→ **TASK PROMPT**: Arrange the rows below as a JSON list of strings, one string per line with blank lines omitted, covering only the line that contains "Viewport: 731px width, 457px" through the end of the rows, inclusive. Leave the pictures out of the answer.

Word and element locating data:
★ ★ ★ ★

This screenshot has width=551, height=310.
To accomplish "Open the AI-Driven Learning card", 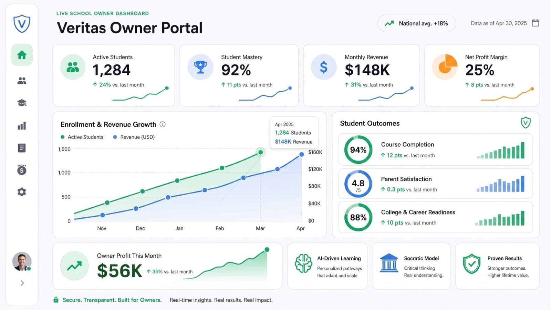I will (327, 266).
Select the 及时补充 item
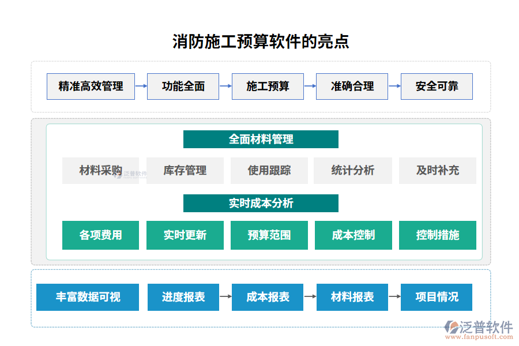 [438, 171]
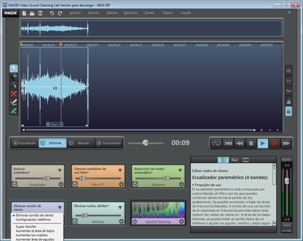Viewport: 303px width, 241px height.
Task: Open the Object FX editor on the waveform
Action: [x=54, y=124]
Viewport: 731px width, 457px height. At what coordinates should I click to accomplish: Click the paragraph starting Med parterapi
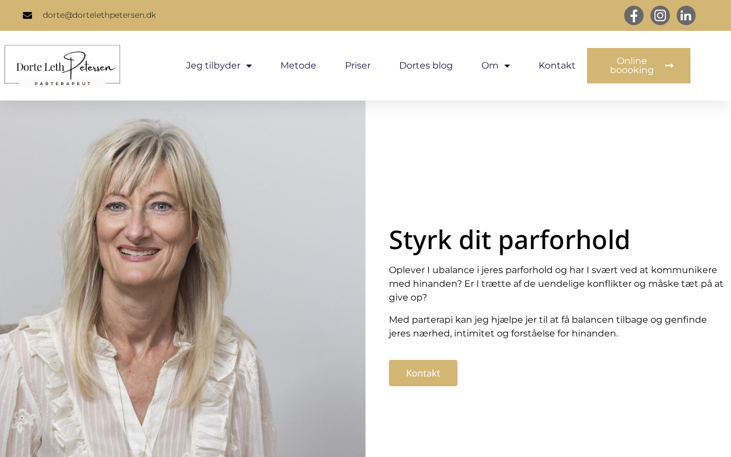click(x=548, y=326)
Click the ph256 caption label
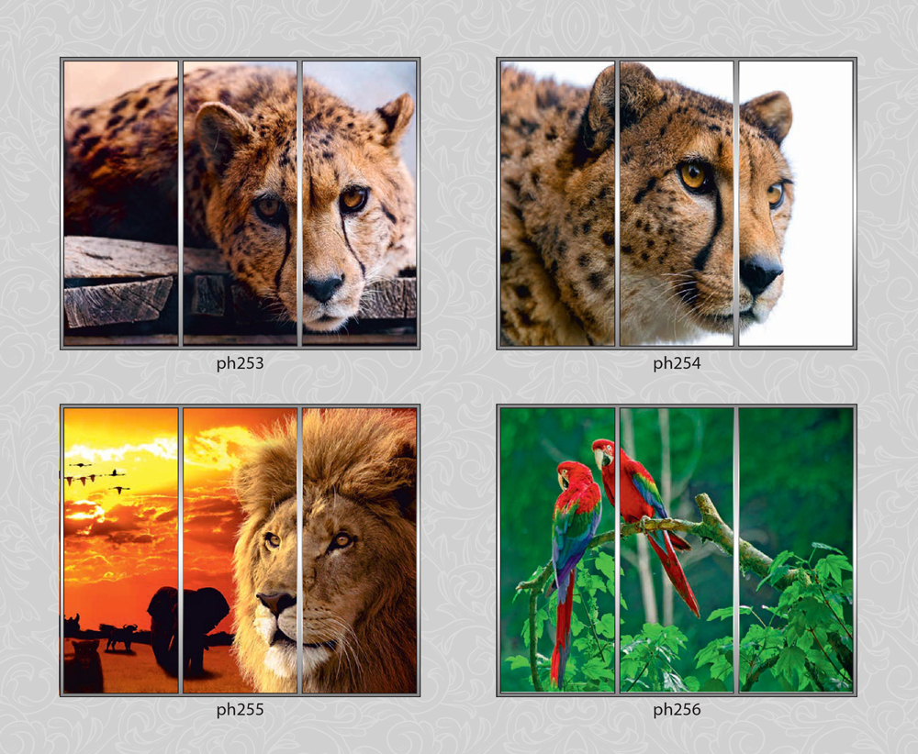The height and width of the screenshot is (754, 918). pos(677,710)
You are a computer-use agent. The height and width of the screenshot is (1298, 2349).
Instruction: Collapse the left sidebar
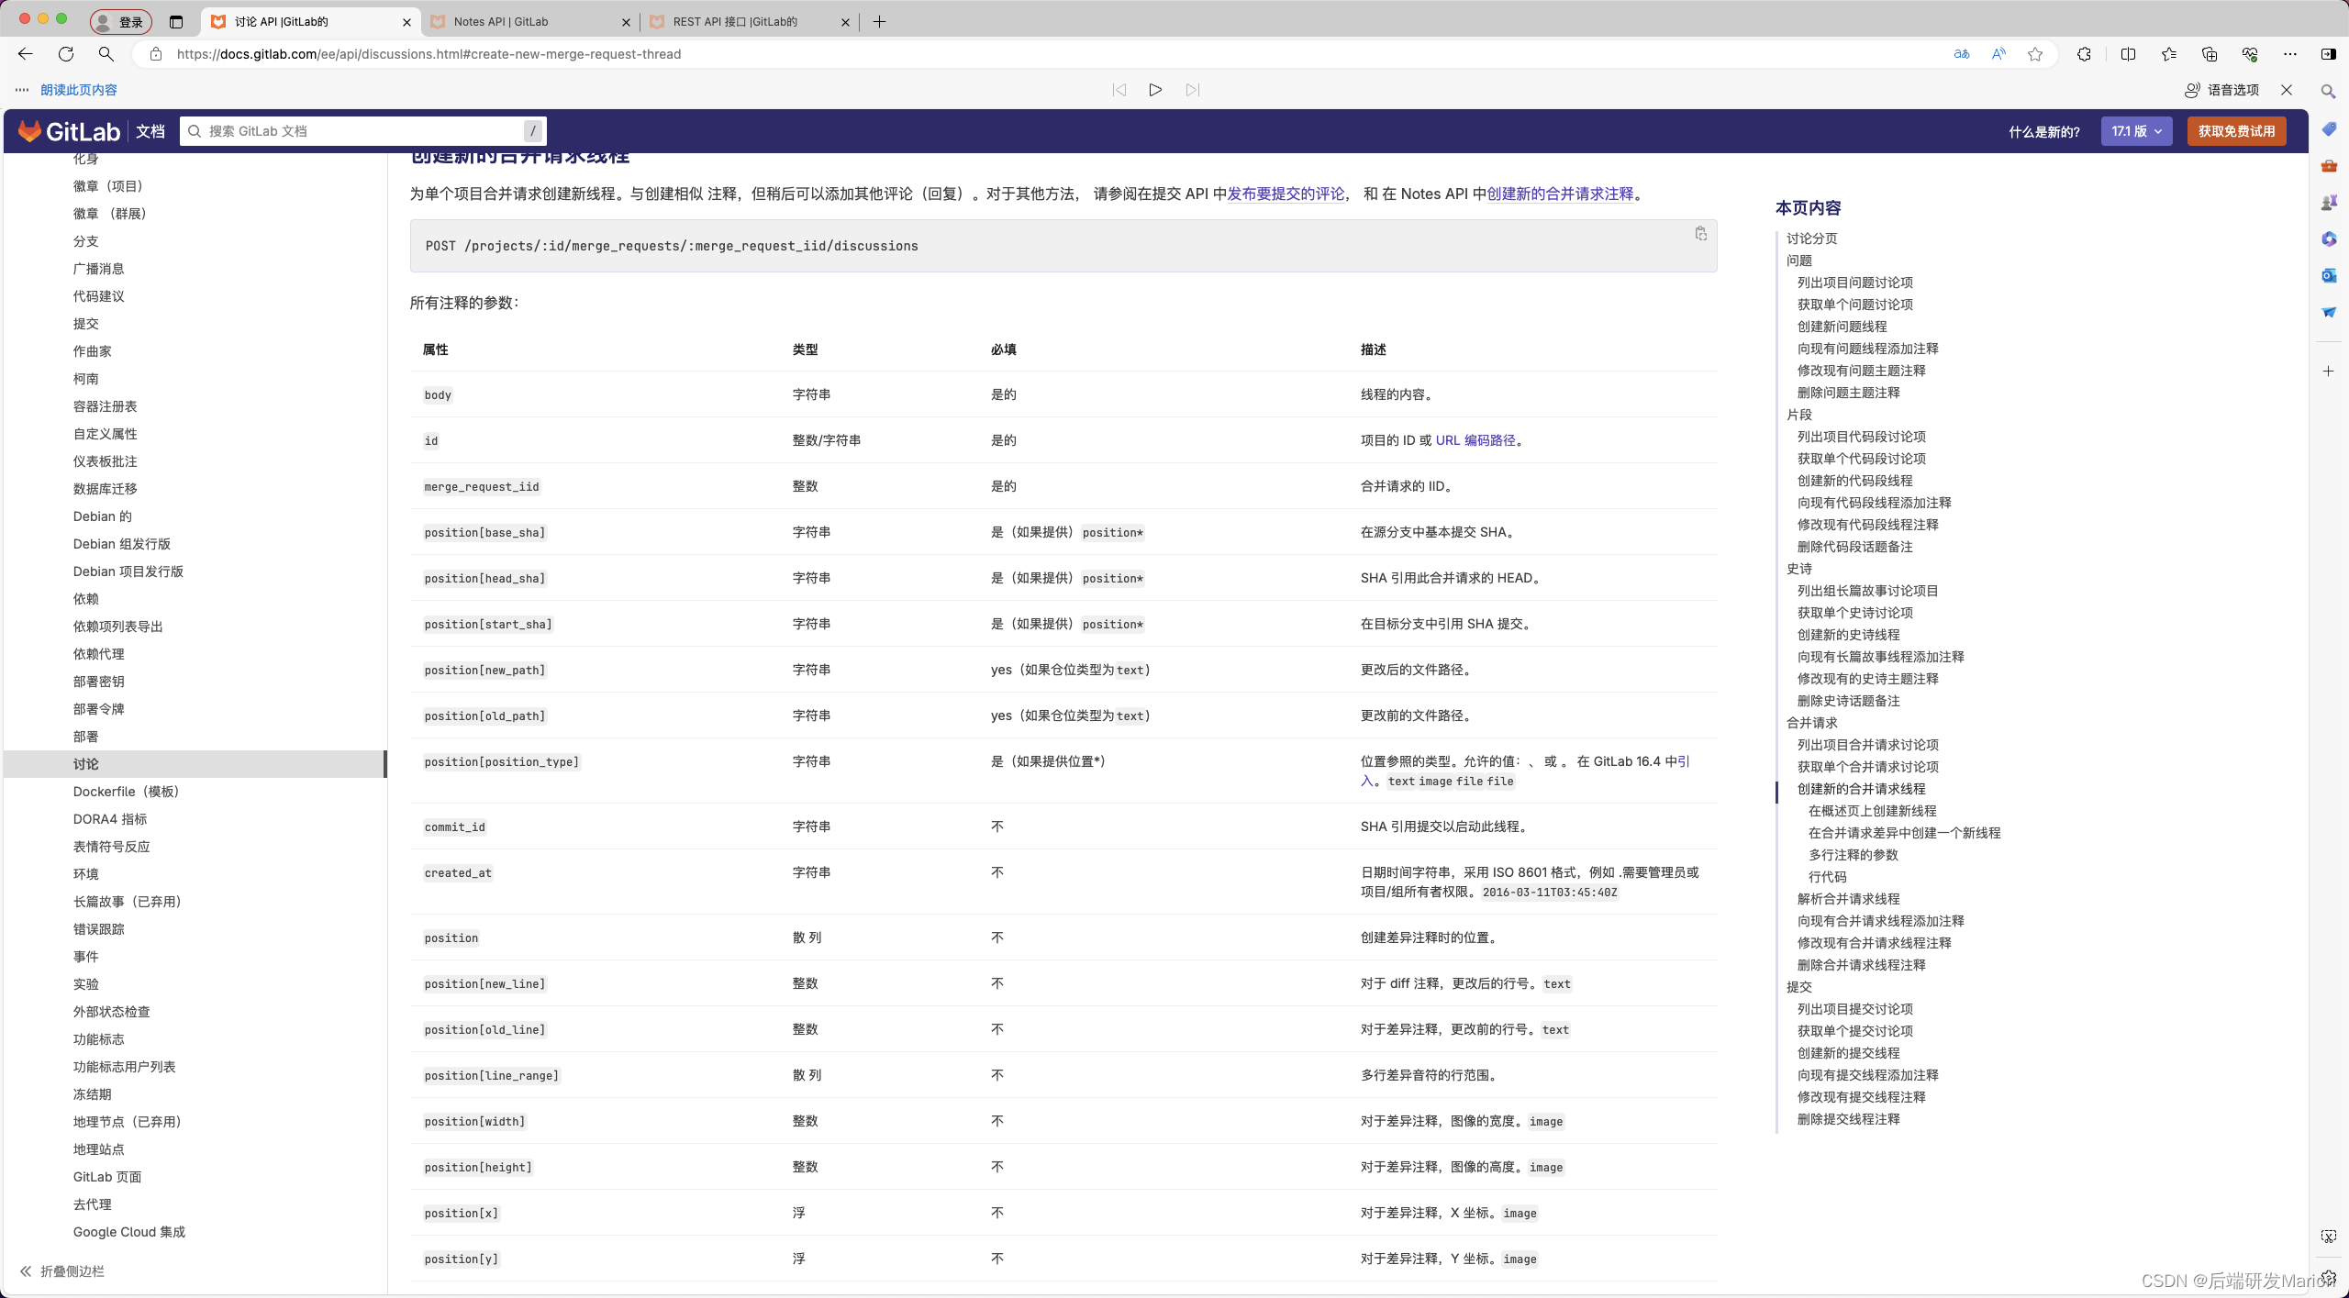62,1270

★ ★ ★ ★

→ **TASK RESULT**:
[
  "Viewport: 731px width, 457px height. At what coordinates should I click to accomplish: Click the paragraph starting Med parterapi",
  "click(x=548, y=326)",
  "Click the ph256 caption label",
  "The height and width of the screenshot is (754, 918). pos(677,710)",
  "You are a computer-use agent. The height and width of the screenshot is (1298, 2349).",
  "Instruction: Collapse the left sidebar",
  "62,1270"
]